→ **The exercise**
Reproduce every one of the lines below verbatim, with no changes.

→ **Stored entries**
>> begin
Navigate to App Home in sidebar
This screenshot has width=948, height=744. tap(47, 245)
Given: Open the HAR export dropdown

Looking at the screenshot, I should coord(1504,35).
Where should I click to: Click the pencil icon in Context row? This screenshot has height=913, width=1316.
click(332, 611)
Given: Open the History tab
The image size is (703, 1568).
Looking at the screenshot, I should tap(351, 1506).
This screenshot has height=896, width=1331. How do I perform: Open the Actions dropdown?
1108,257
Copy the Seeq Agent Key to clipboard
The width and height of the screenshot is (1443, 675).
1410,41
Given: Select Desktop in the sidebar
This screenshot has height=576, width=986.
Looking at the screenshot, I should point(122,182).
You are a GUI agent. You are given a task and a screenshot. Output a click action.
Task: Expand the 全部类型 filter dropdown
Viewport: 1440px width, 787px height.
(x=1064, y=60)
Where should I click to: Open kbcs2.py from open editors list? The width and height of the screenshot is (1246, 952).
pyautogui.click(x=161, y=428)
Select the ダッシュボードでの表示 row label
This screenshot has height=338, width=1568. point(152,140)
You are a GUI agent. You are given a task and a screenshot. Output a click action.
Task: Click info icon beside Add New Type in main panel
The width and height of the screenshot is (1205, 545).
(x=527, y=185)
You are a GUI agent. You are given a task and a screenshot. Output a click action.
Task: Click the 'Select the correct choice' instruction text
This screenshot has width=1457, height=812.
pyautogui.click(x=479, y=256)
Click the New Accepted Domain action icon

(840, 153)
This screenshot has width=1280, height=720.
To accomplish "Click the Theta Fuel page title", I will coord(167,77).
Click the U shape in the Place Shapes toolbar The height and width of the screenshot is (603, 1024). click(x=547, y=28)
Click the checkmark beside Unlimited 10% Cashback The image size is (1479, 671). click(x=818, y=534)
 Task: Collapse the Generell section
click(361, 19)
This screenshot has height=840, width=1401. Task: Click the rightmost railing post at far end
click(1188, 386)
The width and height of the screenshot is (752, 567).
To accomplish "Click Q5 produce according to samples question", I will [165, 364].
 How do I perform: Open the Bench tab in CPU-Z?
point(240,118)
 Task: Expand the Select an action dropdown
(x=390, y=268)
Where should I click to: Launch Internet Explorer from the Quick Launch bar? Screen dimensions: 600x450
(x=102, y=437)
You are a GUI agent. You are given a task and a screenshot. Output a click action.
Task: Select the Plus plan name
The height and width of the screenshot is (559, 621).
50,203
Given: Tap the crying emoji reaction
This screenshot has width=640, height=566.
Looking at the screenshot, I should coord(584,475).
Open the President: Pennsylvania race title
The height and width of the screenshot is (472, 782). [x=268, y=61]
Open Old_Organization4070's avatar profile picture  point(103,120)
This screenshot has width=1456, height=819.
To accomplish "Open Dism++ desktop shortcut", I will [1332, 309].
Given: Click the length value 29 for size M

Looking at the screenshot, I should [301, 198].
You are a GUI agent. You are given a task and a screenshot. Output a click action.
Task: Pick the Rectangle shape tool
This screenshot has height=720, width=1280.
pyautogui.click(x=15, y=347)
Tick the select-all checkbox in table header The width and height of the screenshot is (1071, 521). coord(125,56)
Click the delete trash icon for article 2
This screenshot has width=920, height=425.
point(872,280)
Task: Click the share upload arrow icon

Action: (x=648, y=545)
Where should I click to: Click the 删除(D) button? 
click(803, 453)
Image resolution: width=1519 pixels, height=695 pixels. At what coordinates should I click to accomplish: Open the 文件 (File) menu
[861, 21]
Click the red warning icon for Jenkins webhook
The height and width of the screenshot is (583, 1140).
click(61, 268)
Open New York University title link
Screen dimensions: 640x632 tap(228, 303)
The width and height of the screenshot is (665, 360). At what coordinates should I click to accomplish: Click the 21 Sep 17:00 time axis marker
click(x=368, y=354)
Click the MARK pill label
>> end
→ **Output**
Navigate to App Home in sidebar
This screenshot has width=948, height=744. tap(47, 245)
Given: Open the HAR export dropdown

Looking at the screenshot, I should coord(1504,35).
Where should I click to: Click the pencil icon in Context row? This screenshot has height=913, width=1316.
click(332, 611)
Given: Open the History tab
The image size is (703, 1568).
Looking at the screenshot, I should tap(351, 1506).
This screenshot has height=896, width=1331. How do I perform: Open the Actions dropdown?
1108,257
Copy the Seeq Agent Key to clipboard
The width and height of the screenshot is (1443, 675).
1410,41
Given: Select Desktop in the sidebar
This screenshot has height=576, width=986.
Looking at the screenshot, I should point(122,182).
You are a GUI agent. You are given a task and a screenshot. Output a click action.
Task: Expand the 全部类型 filter dropdown
Viewport: 1440px width, 787px height.
(x=1064, y=60)
Where should I click to: Open kbcs2.py from open editors list? The width and height of the screenshot is (1246, 952).
pyautogui.click(x=161, y=428)
Select the ダッシュボードでの表示 row label
This screenshot has height=338, width=1568. point(152,140)
You are a GUI agent. You are given a task and a screenshot. Output a click action.
Task: Click info icon beside Add New Type in main panel
The width and height of the screenshot is (1205, 545).
(x=527, y=185)
You are a GUI agent. You are given a task and a screenshot. Output a click action.
Task: Click the 'Select the correct choice' instruction text
This screenshot has width=1457, height=812.
pyautogui.click(x=479, y=256)
Click the New Accepted Domain action icon

(840, 153)
This screenshot has width=1280, height=720.
To accomplish "Click the Theta Fuel page title", I will coord(167,77).
Click the U shape in the Place Shapes toolbar The height and width of the screenshot is (603, 1024). click(x=547, y=28)
Click the checkmark beside Unlimited 10% Cashback The image size is (1479, 671). click(x=818, y=534)
 Task: Collapse the Generell section
click(361, 19)
This screenshot has height=840, width=1401. Task: Click the rightmost railing post at far end
click(1188, 386)
The width and height of the screenshot is (752, 567).
To accomplish "Click Q5 produce according to samples question", I will [165, 364].
 How do I perform: Open the Bench tab in CPU-Z?
point(240,118)
 Task: Expand the Select an action dropdown
(x=390, y=268)
Where should I click to: Launch Internet Explorer from the Quick Launch bar? Screen dimensions: 600x450
(x=102, y=437)
You are a GUI agent. You are given a task and a screenshot. Output a click action.
Task: Select the Plus plan name
The height and width of the screenshot is (559, 621).
50,203
Given: Tap the crying emoji reaction
This screenshot has width=640, height=566.
Looking at the screenshot, I should coord(584,475).
Open the President: Pennsylvania race title
The height and width of the screenshot is (472, 782). [x=268, y=61]
Open Old_Organization4070's avatar profile picture  point(103,120)
This screenshot has width=1456, height=819.
To accomplish "Open Dism++ desktop shortcut", I will [1332, 309].
Given: Click the length value 29 for size M

Looking at the screenshot, I should [301, 198].
You are a GUI agent. You are given a task and a screenshot. Output a click action.
Task: Pick the Rectangle shape tool
This screenshot has height=720, width=1280.
pyautogui.click(x=15, y=347)
Tick the select-all checkbox in table header The width and height of the screenshot is (1071, 521). coord(125,56)
Click the delete trash icon for article 2
This screenshot has width=920, height=425.
point(872,280)
Task: Click the share upload arrow icon

Action: (x=648, y=545)
Where should I click to: Click the 删除(D) button? 
click(803, 453)
Image resolution: width=1519 pixels, height=695 pixels. At what coordinates should I click to accomplish: Open the 文件 (File) menu
[861, 21]
Click the red warning icon for Jenkins webhook
The height and width of the screenshot is (583, 1140).
click(61, 268)
Open New York University title link
Screen dimensions: 640x632 tap(228, 303)
The width and height of the screenshot is (665, 360). At what coordinates should I click to accomplish: Click the 21 Sep 17:00 time axis marker
click(x=368, y=354)
Click the MARK pill label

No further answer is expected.